=== What to work on ===
(a) Name every person the South Africa volunteering passage identifies by name.
(b) Pick up the South Africa volunteering passage after its last sentence and write the next few sentences.

=== Excerpted passage ===
◆ ◆ ◆ ◆ ◆
As he lay there, his little friend stayed by his side as bystanders went for help. The cabbie was arrested and the Pabpallo was rushed to the nearest government hospital. He was in a coma for almost three days and has gone through two procedures thus far. He went into complete organ failure before his second surgery but is still fighting.

 By some miraculous miracle after they did scans, they discovered his has a fractured skull but otherwise NO broken bones. Principal Mike ran from the school after he heard about the accident and said the entire front end of the cab was completely smashed as if it had hit a hippo, no a little seven year old.

His mother is a wage worker and only gets jobs here and there cleaning houses as things come up and his dad is a laborer. If they don’t show up to work they don’t get paid. So they have been torn between sitting by their son’s side as he clings for life or going to work so they can provide for the rest of their family. The directors of our program went to visit little Pabpallo at the hospital to send our best wished and bring cards that all the kids and volunteers made. As they started to show him the cards his eyebrows rose in excitement and he put on the 1st smile that his mom had seen since the accident.

As the little 1st grader was fighting for his life with his best friend not leaving his side, Clifford a 6th grader was also making his way to school. Clifford is an excellent student, always does his homework and behaves in class and is excelling at track at after school. He rode his bike to school and as he was approaching school, a gang member shoved Clifford off of his bike. But instead of just taking the bike and leaving, he threw a few punches. When Clifford didn’t fight back, the guy started hitting him even harder.

 Clifford was late to class which is very unusual for him, the teacher started class and when she turned around from facing the blackboard, she saw a battered Clifford, blood all over his white uniform shirt, black eye, and a fat lip sitting at attention with his homework out ready to turn in.

As the teacher was getting Clifford cleaned up, Principal Mike was notified that a little 3rd grade girl was being sexually abused by her step father and started filling out the necessary paperwork .

This was just Tuesday. I continue to be amazed by these kids. They are fighters and resilient. 

Tuesday, February 7, 2012

One hot South African summer: Orientation, Township Tour, Cape Town


Monday February 6, 2012

All the new volunteers were to meet at 8am for orientation at apartment 11. Kamryn (my savior from the Amsterdam airport) and I left in time to make sure we could find it. Apparently flying 22 hours does not give me any more sense of direction than I have in the states, so needless to say we wandered around a bit and actually ended up finding a few other new volunteers who were also lost. We phoned Iviwe (the director of Dreams to Reality) and she ended up fetching us. It worked out because everyone else was late too so showing up a half hour late was not an issue.

Once we got all the paperwork out of the way and Tim (the director of Dreams to Reality) gave us a nice fatherly spiel about staying safe, we were off to tour “The Township” (slum). All 19 of us packed into a 12 passenger van. Formerly strangers, we were not more. Our first stop once we reached Capricorn Township was Mary’s Creche.  The last wave of volunteers painted the front wooden gates sky blue and helped put up siding on the tin and wooden rooms where the kids play. 

Glass lined the walkway and a dog was tied to the tree barking as we walked up and we were welcomed with open arms by Mary and her family.  We walked through her house and in the back area are a few added rooms from tin and wood that serve as the rooms for the childcare. I was the first to walk into the room with the little toddlers and one little boy just ran up and gave me a huge hug. My heart completely melted! He started talking to me in Africans but when I responded he quickly switched to English.
◆ ◆ ◆ ◆ ◆
=== Dataset extract ===
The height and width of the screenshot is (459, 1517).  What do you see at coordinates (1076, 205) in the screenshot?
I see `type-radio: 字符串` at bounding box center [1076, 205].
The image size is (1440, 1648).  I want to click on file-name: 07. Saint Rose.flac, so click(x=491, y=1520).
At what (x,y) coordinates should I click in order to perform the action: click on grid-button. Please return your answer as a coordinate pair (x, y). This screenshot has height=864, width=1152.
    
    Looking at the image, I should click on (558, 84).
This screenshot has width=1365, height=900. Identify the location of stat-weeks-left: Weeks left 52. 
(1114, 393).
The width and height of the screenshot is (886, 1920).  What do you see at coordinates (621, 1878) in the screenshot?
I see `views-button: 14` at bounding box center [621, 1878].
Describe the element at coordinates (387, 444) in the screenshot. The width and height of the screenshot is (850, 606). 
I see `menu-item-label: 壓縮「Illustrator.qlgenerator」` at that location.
◆ ◆ ◆ ◆ ◆
=== Answers to the exercise ===
(a) Pabpallo, Mike, Clifford, Kamryn, Iviwe, Tim, Mary

(b)
Malory a volunteer who has been working with the kids for about three weeks now brought grape scented bubbles for the kids to use and you would have thought they all won the Golden Ticket from Willey Wanka the way they were shouting.

We stayed there for about 15 minutes and then were off to the next Kreche around the corner. Jolene’s runs the Creche called “God’s Gifts Day Care”. We pushed open a piece of tin that usually serves a roofing material that they used for a gate to keep the children contained and the stray dogs from the Township out. There was absolutely NO air flow when we walked into the center, there were about 30 kids running around in one tiny room, 2 infants shared a mattress on the floor sleeping. All the kids were soaking wet with sweat, as were the volunteers who were currently helping there. One tiny ceiling fan, that only works on the lowest setting slowly turned. None of the windows opened so the front door stood wide open to try and help with the air flow.  Many of the kids sleep on the floor with no blankets, which maybe fine in the summer but in the winter it is very rainy and chilly and the room sometimes floods.

The next stop was a more formal child care center in the Township called Sunrise. The government subsidizes food and supplies for 97 students.Tthere are over 300 kids at the center at any given time. Within the last 2 months, a daycare nearby got into  trouble for abusing  kids so Sunrise built extra rooms for the 50 extra kids after parents came to the center asking for help.  The government will not recognize the new buildings or approve them and therefore, Sunrise has to ask local businesses and locals to help with food and necessities to help run the center. But local funding isn’t always guaranteed.

Last on the Township tour was the elementary school called Christian David’s. The school shares the property with a church. The pastor of the church doesn’t want the kids to come or worship.  When we first arrived, we were greeted by the principal and then shown the grounds. We went into a 6th grade class when they were having their math lesson and they all stood in attention in their school uniforms and greeted the volunteers “Hello Teachers, welcome to our class.

They have a storage container that they converted into a computer lab for the older kids. There were six computers with the basics to help prepare the kids for computer technology in high school.  Recently all of the hard drives were removed from the computers so the kids haven’t been able to go to the lab. 

In the classroom they have for the fourth graders there are 55 students in one non air-conditioned trailer that they have converted into a classroom because non of the classrooms in the school are big enough to hold all but the trailer itself is not much bigger.

The First Grade has a 50% failure rate. Many of the kids do not know colors, letters, numbers, or any of what we would consider the “basics”.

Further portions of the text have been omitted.